Há lugares onde a saudade, não fosse ela inopinada
e irrecusável, se exerce com método:
nos bancos de praça, pelas janelas
do quinto ao sétimo andar, diante do mar
nos alpendres dos sobrados, no interior do goiás
dentro dos ônibus interestaduais
e nas penitenciárias.
há lugares onde a saudade, não fosse ela inopinada
e irrecusável, não encontra passagem:
na rua XV do zênite, no pega-pra-capar do trânsito
na fila do banco, pelas escadas carregando compras
em frente aos muros pichados, nas lojas de sapatos
celulares e ares-condicionados
dentro de túneis, elevadores e mictórios.
Poema "Exercícios Banais 3", de Rodrigo Madeira.
Veja alguns vídeos do projeto
http://www.youtube.com/watch?v=RPLZLm7ymVc
http://www.youtube.com/watch?v=Q2isvmJREZs
http://www.youtube.com/watch?v=3l1MOniVgog
Externa. Noite. Esta indicação consta em todos os roteiros dos trabalhos da série de vídeos Pássaros Ruins, que registra as caras e textos da cena atual da poesia curitibana.

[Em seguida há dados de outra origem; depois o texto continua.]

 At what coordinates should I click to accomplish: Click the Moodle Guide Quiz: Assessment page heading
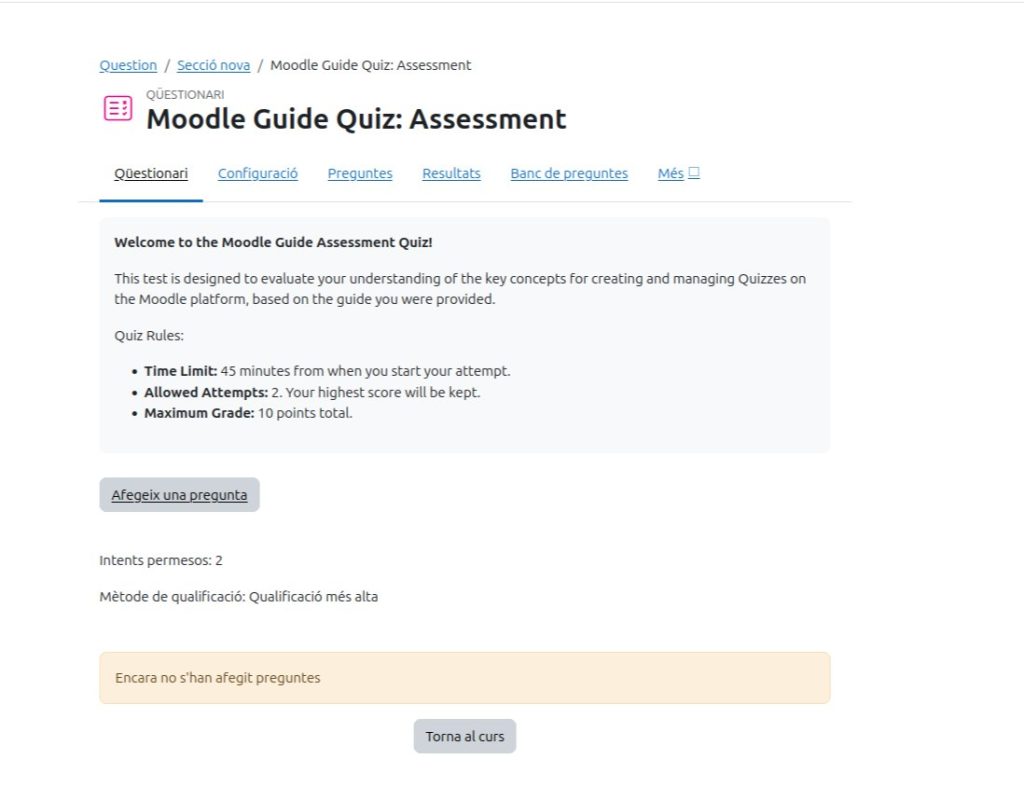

Os vídeos, disponíveis no YouTube, captam "aparições" dos criadores lendo seus próprios textos nas ruas do centro da cidade, no frio das altas madrugadas.
"A ideia é mostrar que o poeta é um Exu, o Deus Mercúrio, o cara louco que grita no deserto, o mensageiro dos deuses", explica o curador da série, o fotógrafo e poeta Ricardo Pozzo.
O projeto surgiu no ano passado, quando Pozzo e o cineasta Adriano Esturilho decidiram que era importante fazer um registro audiovisual da poesia produzida na cidade.
"Queríamos trazer a público o que pensam os escritores locais e um pouco de sua produção", explica Esturilho, o diretor.
Para Pozzo, a cena poética em Curitiba vive um momento de ebulição, que foi iniciado pelo projeto de recitais boêmios Porão Loquax (2006 a 2008), que tinha curadoria do Mário Domingues, e acontecia no porão do Wonka Bar.
"Ali, os poetas começaram a se encontrar e conhecer a obra uns dos outros", explica Pozzo, que é também curador do Vox Urbe, uma continuação da série de recitais no porão, e que inspira os vídeos de Pássaros Ruins.
"Na real, o trabalho é para mostrar que há uma cena quentíssima na poesia feita em Curitiba. Não queremos dizer que existe a poesia curitibana ou paranaense, mas mostrar o atual movimento do que se produz por aqui", completa.
Gafanhotos
A websérie foi aberta no mês de agosto com o poeta Rodrigo Madeira, e mantém a média de publicação de um poema novo a cada semana. Pozzo foi o segundo a aparecer declamando um texto seu. Depois, foi a vez dos poetas Andréia Gavita e Ivan Justen Santana.
No último vídeo publicado, Adriano Smaniotto recitou seu poema "A Velha da Rodoviária" enquanto dava uma caminhada noturna pelos arredores do Passeio Público.
Segundo Pozzo, pelo menos 15 nomes de escritores, como Paulo Bearzoti Filho, Wagner Schadeck, Guilherme Gontijo Flores, Fernando Koproski, entre outros, já estão na agenda da produção, para que o projeto mantenha seu ritmo e linguagem ao longo de todo o ano que vem.
A produção da série é independente, feita pela Processo Multiartes, com apoio das produtoras Casazul e Stamp.
"Nossa intenção foi criar um projeto viável e que tivesse canal de comunicação com um público que não fosse aquele que normalmente consome poesia", afirma Esturilho.
"Chegamos a cogitar a realização de algumas entrevistas, mas concluímos que os poemas falam por eles mesmos. Também fizemos questão de que os próprios autores declamassem os seus textos, pois é importante que a cidade conheça os seus poetas", acredita.
Pozzo explica que o título escolhido para batizar a série remete ao livro quase homônimo de Rodrigo Madeira, Pássaro Ruim, de 2011 Madeira é uma das vozes mais expressivas da nova geração de poetas da cidade.
"O nome vem do livro do Rodrigo, em cuja capa há um gafanhoto. Ele é o pássaro ruim, um ser voraz que devasta, uma praga. Ao mesmo tempo, há uma questão de que uma cadeia de voracidade pode ser interrompida se um dos gafanhotos não faz passar adiante a mensagem de avidez", filosofa.
"A metáfora do gafanhoto que nunca chega a acontecer como pássaro, o pássaro ruim, é também um tanto do que é a literatura curitibana. Em constante metamorfose, e merecedora de maior reconhecimento", completa Esturilho.